Sermayenin kültürel ve sanatsal yaşamı ticarileştiren ve kısırlaştıran egemenliğinin kırılması için, kültür emekçilerinin ve yaratıcılarının, kültürel ve sanatsal üretim, eğitim yayın ve sergileme araç ve ortamları üzerinde özerk kültür ve sanat konseyleri aracılığıyla söz ve denetim hakkı sağlanmalıdır.
Tek tek sanatçı ve yazarların olduğu kadar, sanatçı, yazar ve düşünür gruplarının da fikirlerini geliştirmeleri, ürünlerini meydana getirmeleri ve topluma sunabilmeleri için,yerel ve merkezi yönetimlerce geniş kamu fonları yaratılmalı, ayrım gözetilmeksizin yaratıcıların kullanımına açılmalıdır.

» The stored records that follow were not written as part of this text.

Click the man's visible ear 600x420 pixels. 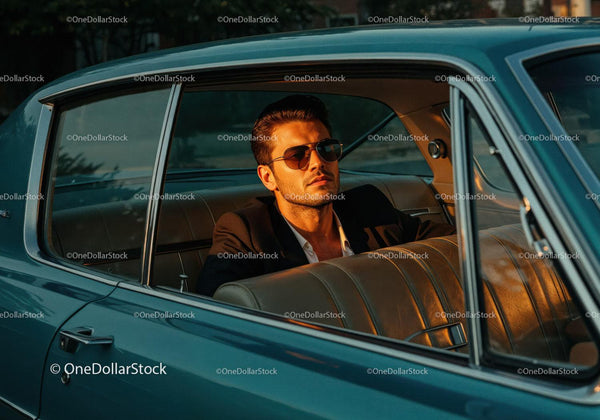click(x=267, y=177)
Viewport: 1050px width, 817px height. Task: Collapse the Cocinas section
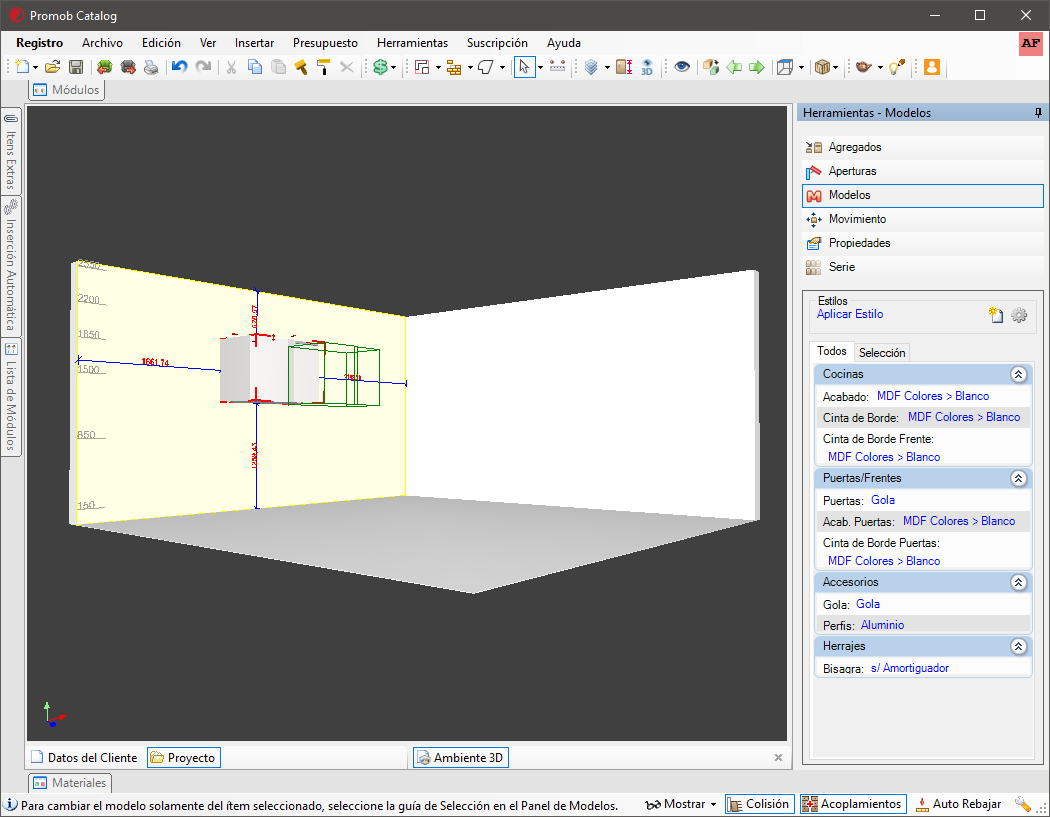coord(1018,374)
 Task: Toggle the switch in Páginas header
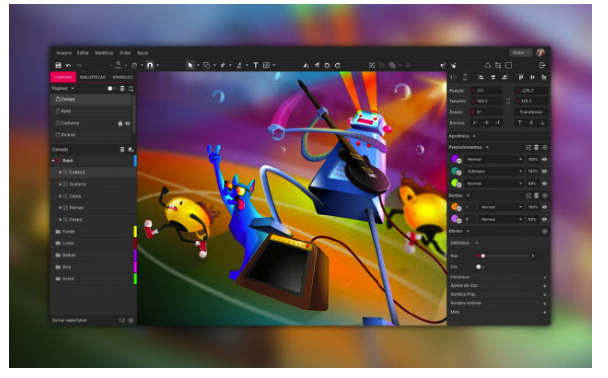tap(111, 89)
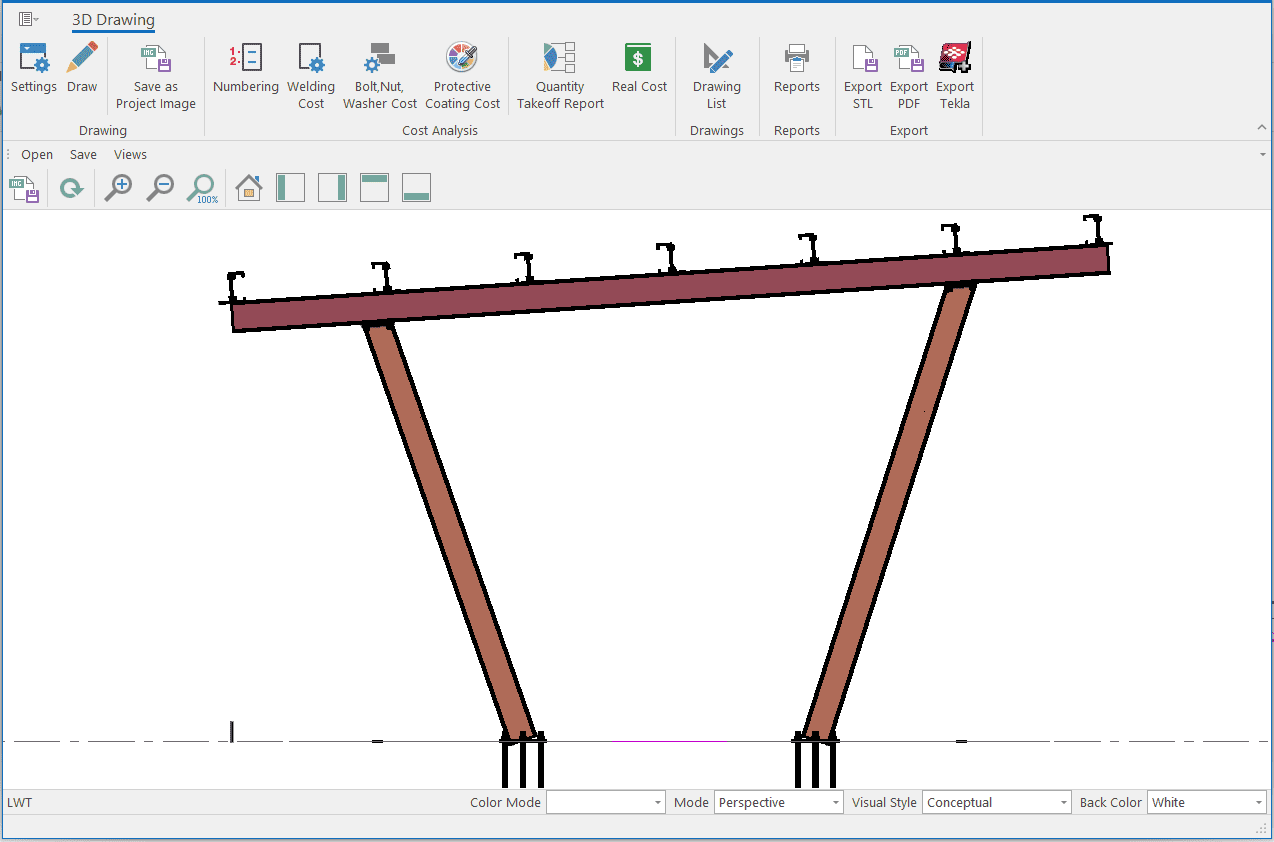Expand the Color Mode dropdown

(x=658, y=803)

Kültür endüstrisinde çalışanların, diğer çalışanlar gibi kendi meslek alanlarındaki üretimde söz sahibi olmaları, çalışma ortamlarını aşağıdan yukarıya denetlemeleri için gerekli düzenlemeler yapılmalıdır.
Medya üzerindeki RTÜK ve benzeri denetim organları lağvedilmeli, bunun yerine medya çalışanları ve izleyicilerinden oluşan kuruluşlarca, kişi, kurum ve topluluklara yönelik hak ihlalleri denetlenmeli ve uğranan zararların tazmini için gerekli düzenlemeler yapılmalıdır.

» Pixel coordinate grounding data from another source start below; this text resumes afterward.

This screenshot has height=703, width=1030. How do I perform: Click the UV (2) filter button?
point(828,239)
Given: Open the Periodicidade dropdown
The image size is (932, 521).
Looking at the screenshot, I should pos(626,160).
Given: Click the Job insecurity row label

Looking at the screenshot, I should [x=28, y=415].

Kültürel gelişmenin evrensel bir temel üzerinde sürebilmesi; uluslararası etkinlikler, buluşmalar, ortak üretim ve gösterim olanaklarının yaratılabilmesinde kullanılacak kamu fonlarının tahsisiyle mümkündür. Fonların kullanımı, doğrudan doğruya kültür emekçilerinin örgütleri eliyle yürütülmelidir.